Ясно, что мы сразу непосредственно истолковали драму как трагедию; поэтому может показаться, что мы исключили другую форму — форму комедии. Первое было необходимо. Ведь драма вообще может воз-; никнуть только из подлинной и действительной борьбы свободы и необходимости, различимости и неразличимости; этим, правда, не говорится, на какой стороне находится свобода и на какой — необходимость; но ведь непосредственное и абсолютное проявление этой борьбы таково что необходимость составляет объективную, а свобода — субъективную сторону; это и есть закон трагедии. Итак, трагедия — первая форма, а комедия — вторая, поскольку она возникает путем простого обращения трагедии.
Поэтому я буду теперь продолжать в том же направлении и буду конструировать трагедию по ее сущности и форме. Большая часть того, что относится к форме трагедии, приложима и к форме комедии, а изменения, вызываемые переворачиванием существенных моментов, в дальнейшем смогут быть выяснены со всей определенностью.
О трагедии
Итак, сущность трагедии заключается в действительной борьбе свободы в субъекте и необходимости объективного; эта борьба завершается не тем, что та или другая сторона оказывается побежденной, но тем, что обе одновременно представляются и победившими, и побежденными — в совершенной неразличимости. Нам нужно точнее, чем раньше, выяснить, как это может происходить.
Мы уже отметили: только там, где необходимость предопределяет несчастье, она может проявиться действительно в борьбе со свободой.

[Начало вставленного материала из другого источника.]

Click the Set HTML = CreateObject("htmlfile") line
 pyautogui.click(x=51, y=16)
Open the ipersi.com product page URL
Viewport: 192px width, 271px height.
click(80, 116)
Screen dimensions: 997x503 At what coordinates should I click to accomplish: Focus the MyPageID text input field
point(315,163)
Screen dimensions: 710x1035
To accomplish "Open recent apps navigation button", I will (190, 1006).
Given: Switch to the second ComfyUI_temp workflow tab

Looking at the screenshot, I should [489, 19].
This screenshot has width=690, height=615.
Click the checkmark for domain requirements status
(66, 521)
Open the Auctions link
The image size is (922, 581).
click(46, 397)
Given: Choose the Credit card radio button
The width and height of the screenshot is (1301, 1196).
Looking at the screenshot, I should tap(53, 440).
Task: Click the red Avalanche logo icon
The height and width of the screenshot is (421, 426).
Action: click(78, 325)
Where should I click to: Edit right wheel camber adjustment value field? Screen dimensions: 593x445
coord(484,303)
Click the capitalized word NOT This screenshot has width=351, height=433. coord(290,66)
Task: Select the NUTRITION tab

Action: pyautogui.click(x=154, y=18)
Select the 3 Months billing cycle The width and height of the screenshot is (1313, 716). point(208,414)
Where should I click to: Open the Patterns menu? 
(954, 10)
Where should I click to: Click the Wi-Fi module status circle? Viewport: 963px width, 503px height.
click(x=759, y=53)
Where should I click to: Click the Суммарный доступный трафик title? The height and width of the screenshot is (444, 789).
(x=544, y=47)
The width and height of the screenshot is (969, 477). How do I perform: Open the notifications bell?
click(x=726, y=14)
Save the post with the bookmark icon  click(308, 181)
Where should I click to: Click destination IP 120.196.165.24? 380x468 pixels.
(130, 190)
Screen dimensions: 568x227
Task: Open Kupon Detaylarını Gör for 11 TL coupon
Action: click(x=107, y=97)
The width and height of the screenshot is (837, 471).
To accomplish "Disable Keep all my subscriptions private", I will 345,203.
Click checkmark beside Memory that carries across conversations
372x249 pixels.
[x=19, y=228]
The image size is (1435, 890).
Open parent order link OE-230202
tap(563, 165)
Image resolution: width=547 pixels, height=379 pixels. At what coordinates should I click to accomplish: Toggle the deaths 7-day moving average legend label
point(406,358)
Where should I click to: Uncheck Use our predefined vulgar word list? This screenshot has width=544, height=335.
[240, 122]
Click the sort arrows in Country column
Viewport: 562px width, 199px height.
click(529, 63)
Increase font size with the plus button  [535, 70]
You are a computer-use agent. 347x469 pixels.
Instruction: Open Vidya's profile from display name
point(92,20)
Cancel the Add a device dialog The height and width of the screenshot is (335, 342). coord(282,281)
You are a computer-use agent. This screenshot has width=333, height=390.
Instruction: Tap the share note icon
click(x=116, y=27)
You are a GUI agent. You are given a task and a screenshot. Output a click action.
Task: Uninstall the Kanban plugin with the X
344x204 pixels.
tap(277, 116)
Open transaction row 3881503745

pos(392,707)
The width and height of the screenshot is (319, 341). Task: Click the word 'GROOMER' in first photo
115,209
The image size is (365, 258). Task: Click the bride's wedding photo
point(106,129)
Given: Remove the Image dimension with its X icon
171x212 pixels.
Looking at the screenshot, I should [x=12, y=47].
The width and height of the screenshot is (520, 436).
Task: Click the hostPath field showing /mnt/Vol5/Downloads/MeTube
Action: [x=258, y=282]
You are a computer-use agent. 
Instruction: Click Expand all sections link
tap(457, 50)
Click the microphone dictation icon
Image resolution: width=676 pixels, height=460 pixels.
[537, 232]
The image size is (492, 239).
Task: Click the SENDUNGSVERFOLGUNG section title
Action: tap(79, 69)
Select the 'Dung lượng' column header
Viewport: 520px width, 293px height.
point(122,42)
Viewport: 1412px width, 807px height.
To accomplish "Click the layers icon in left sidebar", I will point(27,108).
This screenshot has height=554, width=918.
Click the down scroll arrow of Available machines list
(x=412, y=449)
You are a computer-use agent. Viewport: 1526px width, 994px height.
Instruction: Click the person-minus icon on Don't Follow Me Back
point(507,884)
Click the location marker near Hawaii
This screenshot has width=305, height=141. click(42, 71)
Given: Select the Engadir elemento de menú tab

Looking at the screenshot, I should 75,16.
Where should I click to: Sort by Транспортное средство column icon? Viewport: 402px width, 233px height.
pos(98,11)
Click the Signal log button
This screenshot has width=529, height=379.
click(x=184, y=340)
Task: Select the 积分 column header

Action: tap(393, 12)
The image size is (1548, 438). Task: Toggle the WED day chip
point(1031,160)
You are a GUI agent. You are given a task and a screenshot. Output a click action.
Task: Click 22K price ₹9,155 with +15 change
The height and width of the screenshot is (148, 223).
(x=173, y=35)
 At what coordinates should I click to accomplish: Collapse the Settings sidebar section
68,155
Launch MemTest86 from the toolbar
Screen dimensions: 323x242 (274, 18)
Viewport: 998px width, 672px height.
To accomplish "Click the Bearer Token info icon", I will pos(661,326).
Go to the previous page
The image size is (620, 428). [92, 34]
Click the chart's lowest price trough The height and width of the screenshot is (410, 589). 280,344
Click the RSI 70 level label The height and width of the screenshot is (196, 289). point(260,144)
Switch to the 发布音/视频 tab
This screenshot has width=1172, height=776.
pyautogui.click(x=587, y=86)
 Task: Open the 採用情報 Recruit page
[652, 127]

Вопрос заключается в том, каким должно. быть это несчастье, чтобы соответствовать строю трагедии. Несчастье только внешнего характера не вызывает истинно трагического противоречия. Ведь мы требуем как само собой разумеющееся, чтобы личность была выше внешнего несчастья, и мы ее презираем, если она на это не способна. Герой, который наподобие Улисса преодолевает при своем возвращении на родину ряд злоключений и разнообразные бедствия, вызывает наше удивление, мы охотно следим за ним, но он не представляет для нас трагического интереса, ибо этим бедствиям можно противостоять с помощью такой же силы, т. е. физической силы или рассудка и смышлености. Но даже такое несчастье, которому нельзя помочь средствами, находящимися в распоряжении человека, как-то неизлечимая болезнь, потеря имущества и т. п., не имеет трагического интереса, ибо остается только физическим; ведь переносить с терпением неизбежное — это всего лишь подчиненное и не переходящее границ необходимости действие свободы.